____ Passage provided
Thyroid hormonal medication is not featured on the World Anti-Doping Agency's list of prohibited substances and methods for 2016.
Thyroid hormonal medication is not featured on the World Anti-Doping Agency's list of prohibited substances and methods for 2016 even after the U.S. anti-doping agency lobbied to have it added to the list, reports The Wall Street Journal's Sara Germano.
The new list will be enforced starting Jan. 1, 2016.
In endurance sports, some elite athletes have used thyroid medication to combat hypothyroidism, a hormonal imbalance that causes fatigue. Some coaches and athletes are under the impression that thyroid medication is being abused to give a performance enhancing edge to certain individuals.
U.K. Anti-Doping spokeswoman Sophie Ashcroft told WSJ that the anti-doping organization previously appealed to WADA twice to add thyroid hormone to the prohibited list as improper use “can be extremely harmful to health.”
Some public outcry against thyroid medication in a sport like track and field comes after a June report by BBC and ProPublica claimed Nike Oregon Project coach Alberto Salazar and Olympic silver medalist Galen Rupp would push the boundaries on USADA and WADA's policies on thyroid medication as well as therapeutic exemptions. Salazar and Rupp denied any allegations.
________
Reproduce the full passage about thyroid medication and the WADA prohibited list word for word. The entries that come next are not needed for anything here.
____ Data
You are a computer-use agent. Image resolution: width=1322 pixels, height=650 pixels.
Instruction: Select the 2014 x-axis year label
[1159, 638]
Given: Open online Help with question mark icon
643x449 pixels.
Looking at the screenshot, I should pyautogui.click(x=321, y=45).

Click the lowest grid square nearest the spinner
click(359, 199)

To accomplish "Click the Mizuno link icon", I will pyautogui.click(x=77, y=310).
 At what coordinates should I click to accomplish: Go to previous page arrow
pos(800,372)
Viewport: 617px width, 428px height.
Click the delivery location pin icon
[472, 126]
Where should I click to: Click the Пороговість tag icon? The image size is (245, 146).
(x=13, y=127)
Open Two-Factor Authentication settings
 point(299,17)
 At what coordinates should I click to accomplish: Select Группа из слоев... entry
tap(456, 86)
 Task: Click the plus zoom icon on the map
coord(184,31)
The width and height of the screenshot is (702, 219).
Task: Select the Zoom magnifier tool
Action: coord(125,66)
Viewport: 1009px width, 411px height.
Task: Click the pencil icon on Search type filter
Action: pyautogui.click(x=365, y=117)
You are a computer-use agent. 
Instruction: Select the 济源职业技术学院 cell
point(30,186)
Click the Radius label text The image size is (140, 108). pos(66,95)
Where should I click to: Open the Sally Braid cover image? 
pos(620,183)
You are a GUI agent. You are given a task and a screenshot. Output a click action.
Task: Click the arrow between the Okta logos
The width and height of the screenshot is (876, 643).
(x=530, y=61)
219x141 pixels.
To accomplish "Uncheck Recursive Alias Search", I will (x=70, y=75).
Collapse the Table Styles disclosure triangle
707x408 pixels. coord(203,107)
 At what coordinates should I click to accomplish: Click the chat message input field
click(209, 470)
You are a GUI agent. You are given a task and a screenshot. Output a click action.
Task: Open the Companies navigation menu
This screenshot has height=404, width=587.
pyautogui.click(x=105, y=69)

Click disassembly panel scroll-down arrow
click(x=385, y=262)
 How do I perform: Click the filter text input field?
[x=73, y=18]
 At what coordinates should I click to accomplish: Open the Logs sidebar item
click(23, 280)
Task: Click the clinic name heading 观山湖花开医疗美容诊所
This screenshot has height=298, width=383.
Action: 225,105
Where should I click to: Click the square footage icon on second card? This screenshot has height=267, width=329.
________
> _Exercise output_:
Thyroid hormonal medication is not featured on the World Anti-Doping Agency's list of prohibited substances and methods for 2016.
Thyroid hormonal medication is not featured on the World Anti-Doping Agency's list of prohibited substances and methods for 2016 even after the U.S. anti-doping agency lobbied to have it added to the list, reports The Wall Street Journal's Sara Germano.
The new list will be enforced starting Jan. 1, 2016.
In endurance sports, some elite athletes have used thyroid medication to combat hypothyroidism, a hormonal imbalance that causes fatigue. Some coaches and athletes are under the impression that thyroid medication is being abused to give a performance enhancing edge to certain individuals.
U.K. Anti-Doping spokeswoman Sophie Ashcroft told WSJ that the anti-doping organization previously appealed to WADA twice to add thyroid hormone to the prohibited list as improper use “can be extremely harmful to health.”
Some public outcry against thyroid medication in a sport like track and field comes after a June report by BBC and ProPublica claimed Nike Oregon Project coach Alberto Salazar and Olympic silver medalist Galen Rupp would push the boundaries on USADA and WADA's policies on thyroid medication as well as therapeutic exemptions. Salazar and Rupp denied any allegations.